#### HOW TO COMPLETE THIS TASK:
In the entries below, return only the line containing "Nos prestations (931, 1455)" and those after it, exactly, through the last line.

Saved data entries
- - -

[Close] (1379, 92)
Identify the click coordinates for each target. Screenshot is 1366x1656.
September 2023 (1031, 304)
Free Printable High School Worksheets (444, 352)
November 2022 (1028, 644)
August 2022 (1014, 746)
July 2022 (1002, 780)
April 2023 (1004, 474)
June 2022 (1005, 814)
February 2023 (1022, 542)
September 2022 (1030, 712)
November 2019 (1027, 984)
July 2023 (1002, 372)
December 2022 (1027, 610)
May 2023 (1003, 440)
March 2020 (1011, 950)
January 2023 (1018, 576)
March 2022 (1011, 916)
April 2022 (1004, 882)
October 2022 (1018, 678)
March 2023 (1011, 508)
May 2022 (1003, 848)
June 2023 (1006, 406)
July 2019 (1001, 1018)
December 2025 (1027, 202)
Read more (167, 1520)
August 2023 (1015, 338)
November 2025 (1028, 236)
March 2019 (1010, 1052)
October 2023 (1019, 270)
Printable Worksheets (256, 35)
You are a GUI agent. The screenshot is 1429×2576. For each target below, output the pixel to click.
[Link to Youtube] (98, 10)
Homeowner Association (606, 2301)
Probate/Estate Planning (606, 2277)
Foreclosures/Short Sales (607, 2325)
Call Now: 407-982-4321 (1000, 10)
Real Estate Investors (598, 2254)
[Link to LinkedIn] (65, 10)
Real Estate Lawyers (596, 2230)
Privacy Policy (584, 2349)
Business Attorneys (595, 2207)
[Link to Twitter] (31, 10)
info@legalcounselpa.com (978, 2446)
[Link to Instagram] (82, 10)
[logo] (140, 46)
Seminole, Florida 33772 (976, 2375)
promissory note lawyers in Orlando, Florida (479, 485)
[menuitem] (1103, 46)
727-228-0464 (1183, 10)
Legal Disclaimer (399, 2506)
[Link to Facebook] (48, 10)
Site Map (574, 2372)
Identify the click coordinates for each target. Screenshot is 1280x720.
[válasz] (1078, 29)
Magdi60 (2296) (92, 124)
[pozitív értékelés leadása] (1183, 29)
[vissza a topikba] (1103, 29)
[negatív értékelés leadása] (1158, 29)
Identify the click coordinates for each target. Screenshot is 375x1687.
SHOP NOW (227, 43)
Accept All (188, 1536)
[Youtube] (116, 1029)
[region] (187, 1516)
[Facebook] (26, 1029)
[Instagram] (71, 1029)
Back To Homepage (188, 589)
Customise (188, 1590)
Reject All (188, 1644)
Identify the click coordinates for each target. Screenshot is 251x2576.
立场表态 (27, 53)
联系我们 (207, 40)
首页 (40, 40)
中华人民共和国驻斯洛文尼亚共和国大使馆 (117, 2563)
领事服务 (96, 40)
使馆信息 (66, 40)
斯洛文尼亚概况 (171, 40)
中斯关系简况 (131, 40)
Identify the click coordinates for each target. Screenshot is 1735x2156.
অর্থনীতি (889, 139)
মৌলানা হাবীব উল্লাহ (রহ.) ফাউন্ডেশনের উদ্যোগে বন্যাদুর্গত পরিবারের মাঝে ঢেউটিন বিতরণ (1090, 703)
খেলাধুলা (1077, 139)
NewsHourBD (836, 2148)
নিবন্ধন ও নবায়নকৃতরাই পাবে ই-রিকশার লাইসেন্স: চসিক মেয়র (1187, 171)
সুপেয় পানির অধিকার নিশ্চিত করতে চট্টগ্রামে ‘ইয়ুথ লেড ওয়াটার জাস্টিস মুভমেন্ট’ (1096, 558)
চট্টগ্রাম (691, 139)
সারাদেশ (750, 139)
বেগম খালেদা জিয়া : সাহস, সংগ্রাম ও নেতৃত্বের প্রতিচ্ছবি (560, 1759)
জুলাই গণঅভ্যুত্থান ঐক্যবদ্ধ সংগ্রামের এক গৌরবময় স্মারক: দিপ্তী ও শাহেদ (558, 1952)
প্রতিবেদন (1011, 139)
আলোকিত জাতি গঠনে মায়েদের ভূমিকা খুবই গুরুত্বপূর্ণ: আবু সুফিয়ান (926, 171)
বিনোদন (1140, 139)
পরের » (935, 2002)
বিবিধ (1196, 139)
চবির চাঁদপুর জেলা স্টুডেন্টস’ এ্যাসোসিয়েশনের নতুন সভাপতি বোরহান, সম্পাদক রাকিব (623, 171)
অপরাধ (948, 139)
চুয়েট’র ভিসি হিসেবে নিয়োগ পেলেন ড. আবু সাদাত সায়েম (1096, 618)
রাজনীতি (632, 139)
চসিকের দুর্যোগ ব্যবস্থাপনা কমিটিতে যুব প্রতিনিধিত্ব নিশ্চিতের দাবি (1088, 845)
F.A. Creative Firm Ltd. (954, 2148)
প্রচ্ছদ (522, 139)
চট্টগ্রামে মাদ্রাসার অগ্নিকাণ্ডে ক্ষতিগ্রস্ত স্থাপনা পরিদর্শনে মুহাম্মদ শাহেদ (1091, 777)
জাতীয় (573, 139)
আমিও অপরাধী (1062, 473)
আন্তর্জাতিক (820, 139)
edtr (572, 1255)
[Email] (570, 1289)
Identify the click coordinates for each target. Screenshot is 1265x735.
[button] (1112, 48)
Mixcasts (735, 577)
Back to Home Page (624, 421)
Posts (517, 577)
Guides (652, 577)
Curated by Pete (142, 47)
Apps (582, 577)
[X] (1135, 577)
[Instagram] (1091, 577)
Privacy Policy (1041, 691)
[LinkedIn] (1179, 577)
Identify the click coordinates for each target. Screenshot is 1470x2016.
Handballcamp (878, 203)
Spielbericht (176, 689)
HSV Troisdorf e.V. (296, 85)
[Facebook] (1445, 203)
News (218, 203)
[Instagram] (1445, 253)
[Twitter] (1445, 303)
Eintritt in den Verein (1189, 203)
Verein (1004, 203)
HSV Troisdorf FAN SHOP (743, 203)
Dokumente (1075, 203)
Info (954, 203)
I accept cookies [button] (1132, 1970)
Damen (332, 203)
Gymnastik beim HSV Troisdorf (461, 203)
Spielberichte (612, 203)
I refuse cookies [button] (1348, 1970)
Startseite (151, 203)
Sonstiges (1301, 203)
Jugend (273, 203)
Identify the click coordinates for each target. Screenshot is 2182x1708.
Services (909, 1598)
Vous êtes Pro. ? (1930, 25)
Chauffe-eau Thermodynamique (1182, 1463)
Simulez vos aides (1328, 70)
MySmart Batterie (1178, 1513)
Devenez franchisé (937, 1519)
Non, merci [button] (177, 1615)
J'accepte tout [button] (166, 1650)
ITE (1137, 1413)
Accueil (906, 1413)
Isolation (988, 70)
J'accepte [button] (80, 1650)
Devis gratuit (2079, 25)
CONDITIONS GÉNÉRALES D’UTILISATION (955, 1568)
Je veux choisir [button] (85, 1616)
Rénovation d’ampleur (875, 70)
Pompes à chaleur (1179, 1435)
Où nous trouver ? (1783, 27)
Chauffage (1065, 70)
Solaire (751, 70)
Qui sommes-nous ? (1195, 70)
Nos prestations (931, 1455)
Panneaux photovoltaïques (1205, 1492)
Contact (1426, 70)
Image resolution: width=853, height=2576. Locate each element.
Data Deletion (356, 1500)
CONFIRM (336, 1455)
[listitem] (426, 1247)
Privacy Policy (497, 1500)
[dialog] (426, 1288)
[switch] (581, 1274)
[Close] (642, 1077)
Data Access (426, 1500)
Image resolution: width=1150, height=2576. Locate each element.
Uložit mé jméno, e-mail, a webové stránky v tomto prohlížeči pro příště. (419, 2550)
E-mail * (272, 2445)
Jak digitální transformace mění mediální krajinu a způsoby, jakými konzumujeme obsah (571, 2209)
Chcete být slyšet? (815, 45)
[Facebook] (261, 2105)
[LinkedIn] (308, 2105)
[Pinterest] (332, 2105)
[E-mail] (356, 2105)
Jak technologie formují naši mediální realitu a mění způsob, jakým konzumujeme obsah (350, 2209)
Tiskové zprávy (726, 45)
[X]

- - -

#### TASK RESPONSE:
Nos prestations (931, 1455)
Panneaux photovoltaïques (1205, 1492)
Contact (1426, 70)
Image resolution: width=853, height=2576. Locate each element.
Data Deletion (356, 1500)
CONFIRM (336, 1455)
[listitem] (426, 1247)
Privacy Policy (497, 1500)
[dialog] (426, 1288)
[switch] (581, 1274)
[Close] (642, 1077)
Data Access (426, 1500)
Image resolution: width=1150, height=2576. Locate each element.
Uložit mé jméno, e-mail, a webové stránky v tomto prohlížeči pro příště. (419, 2550)
E-mail * (272, 2445)
Jak digitální transformace mění mediální krajinu a způsoby, jakými konzumujeme obsah (571, 2209)
Chcete být slyšet? (815, 45)
[Facebook] (261, 2105)
[LinkedIn] (308, 2105)
[Pinterest] (332, 2105)
[E-mail] (356, 2105)
Jak technologie formují naši mediální realitu a mění způsob, jakým konzumujeme obsah (350, 2209)
Tiskové zprávy (726, 45)
[X]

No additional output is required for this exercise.